Dataset entries:
——

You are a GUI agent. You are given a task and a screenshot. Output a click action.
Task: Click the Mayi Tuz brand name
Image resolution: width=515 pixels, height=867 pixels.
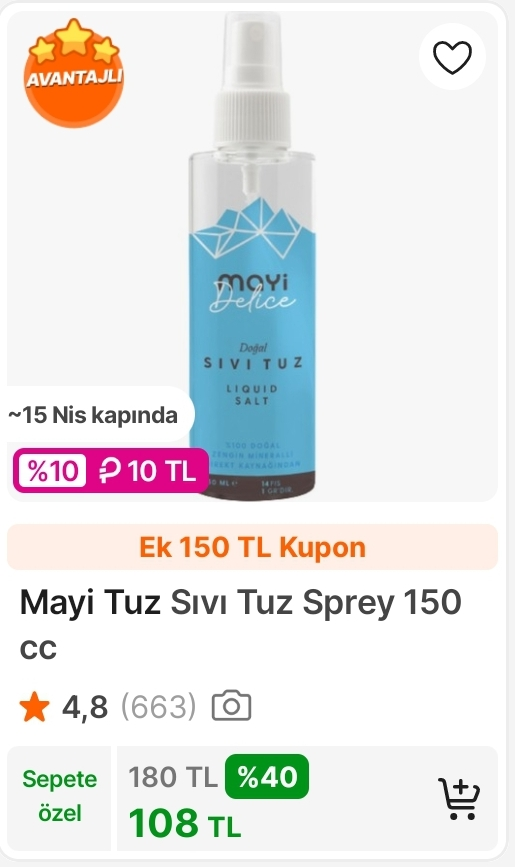[90, 602]
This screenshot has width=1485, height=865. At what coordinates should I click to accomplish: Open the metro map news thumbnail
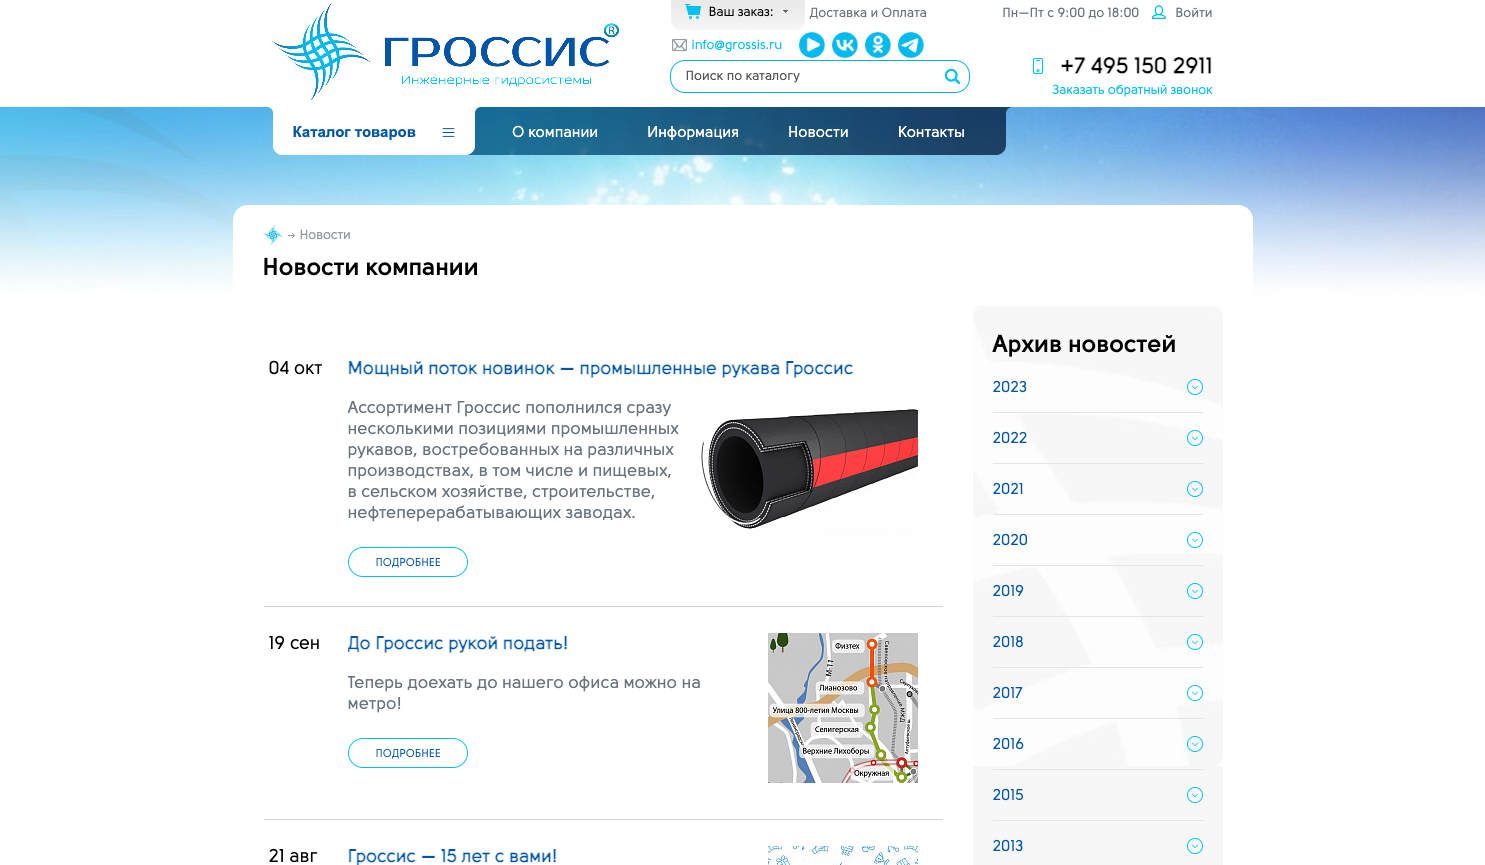843,708
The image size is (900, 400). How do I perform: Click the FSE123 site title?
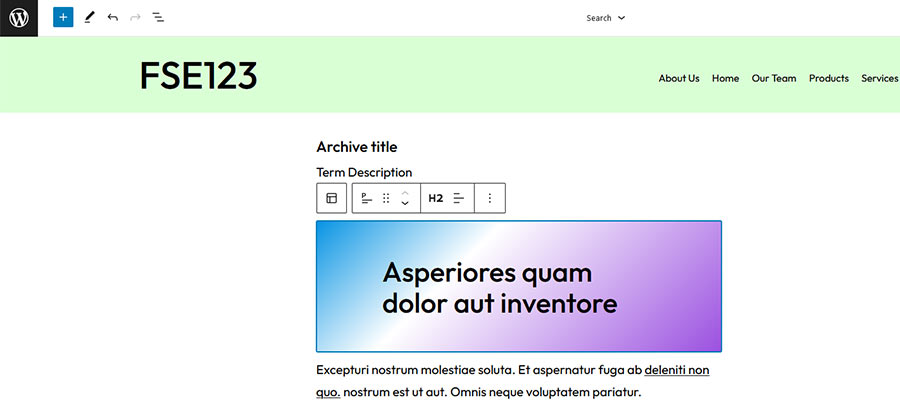pos(198,76)
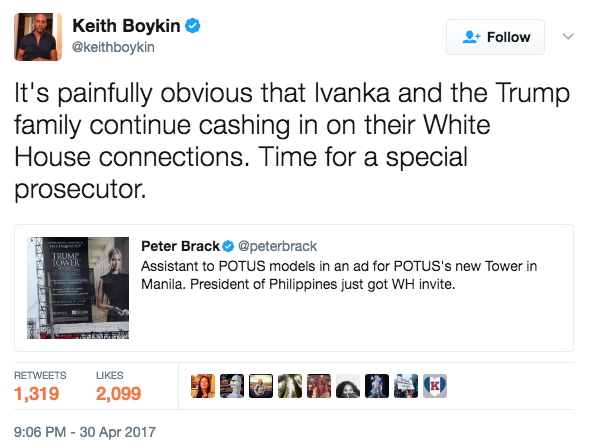The image size is (593, 446).
Task: Open the protest sign avatar
Action: coord(406,386)
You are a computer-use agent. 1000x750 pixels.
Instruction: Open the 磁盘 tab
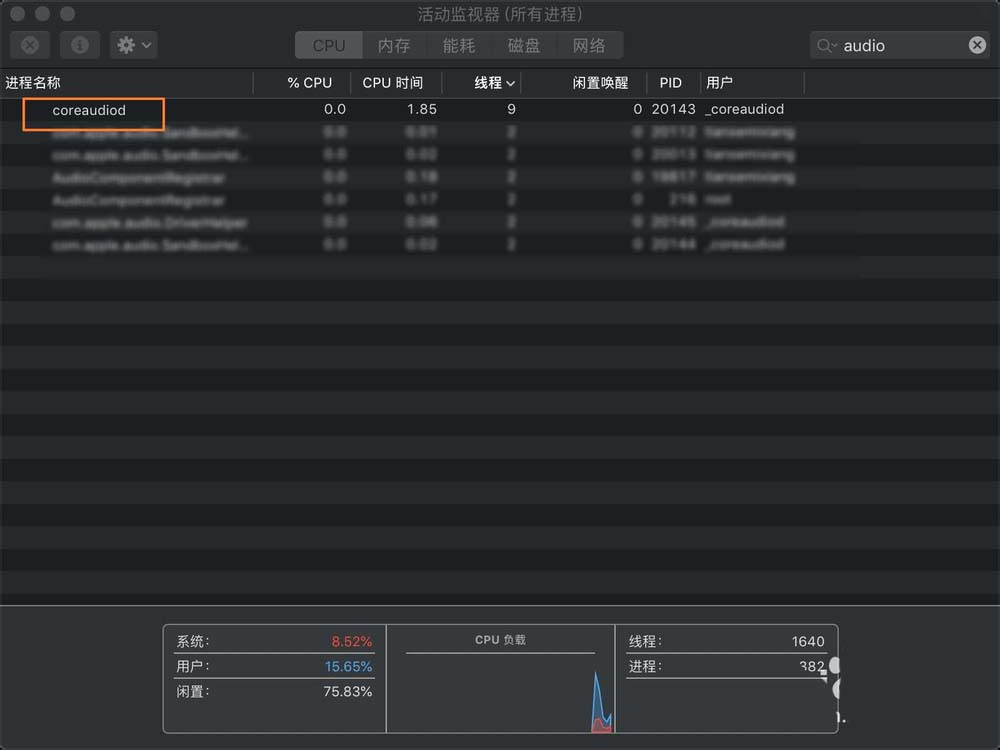523,44
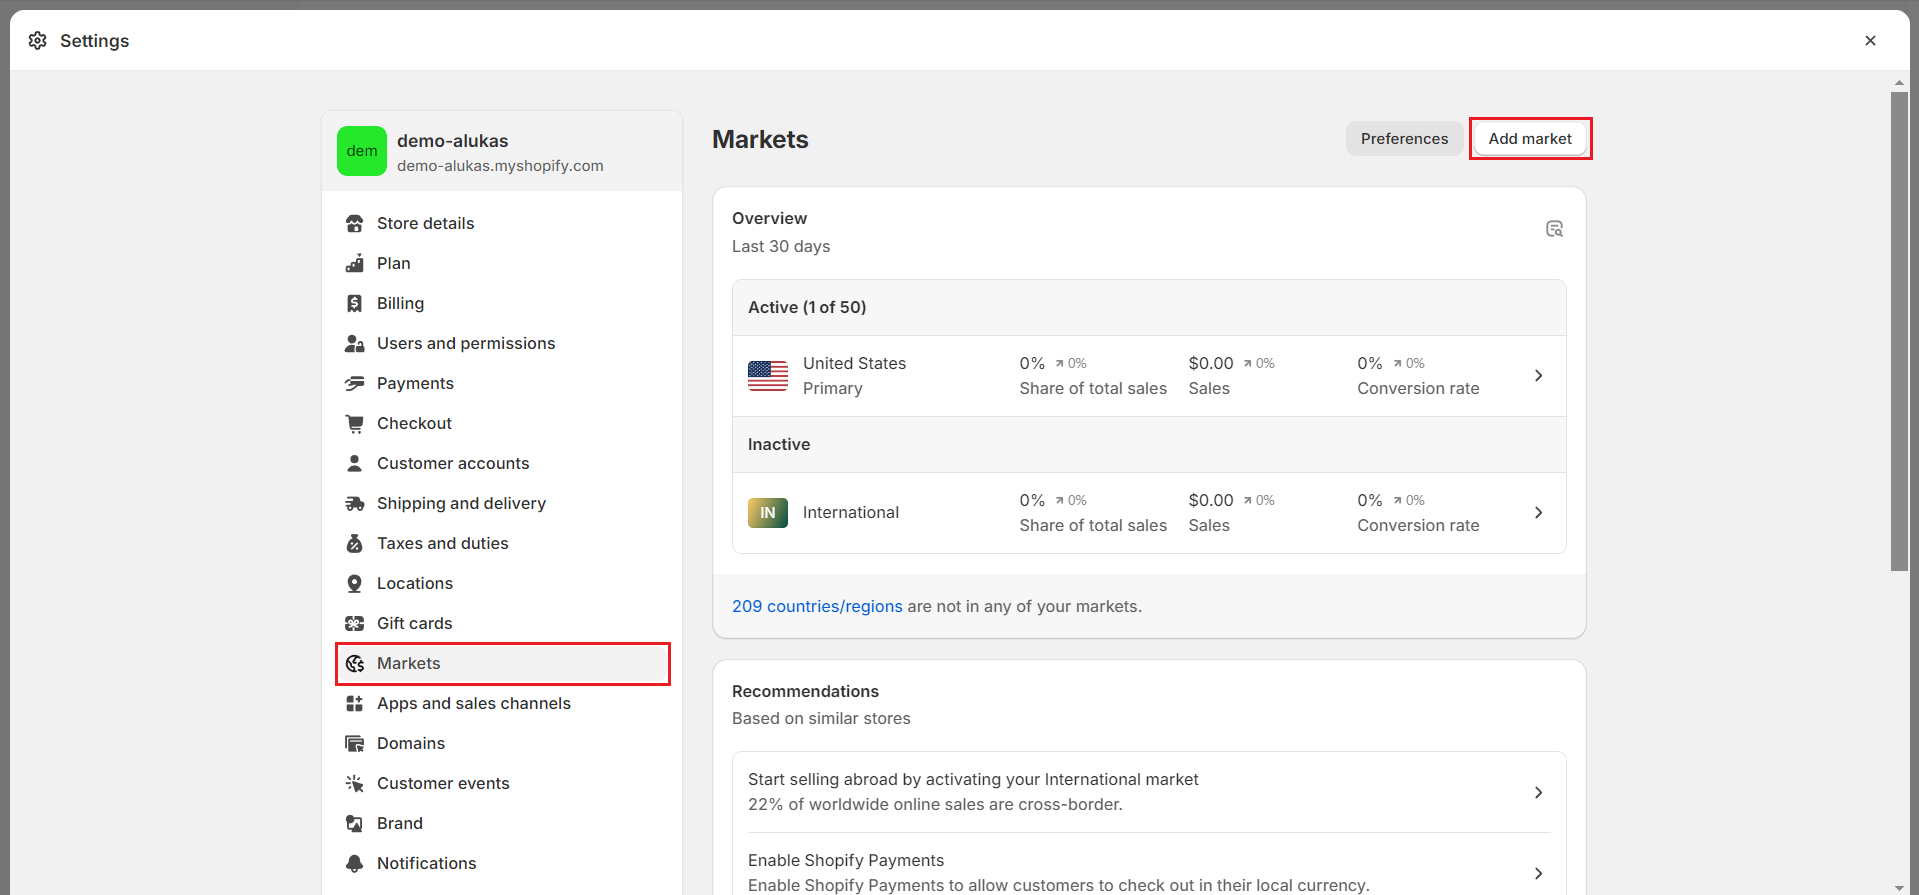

——

*Task description*: Give all the records again, exactly, without images.

*Output of the task*:
You are a GUI agent. You are given a task and a screenshot. Output a click action.
Task: Click the Mayi Tuz brand name
Image resolution: width=515 pixels, height=867 pixels.
[90, 602]
This screenshot has width=1485, height=865. At what coordinates should I click to accomplish: Open the metro map news thumbnail
843,708
The image size is (900, 400). How do I perform: Click the FSE123 site title?
pos(198,76)
The image size is (593, 446).
Task: Open the protest sign avatar
Action: coord(406,386)
You are a computer-use agent. 1000x750 pixels.
Instruction: Open the 磁盘 tab
523,44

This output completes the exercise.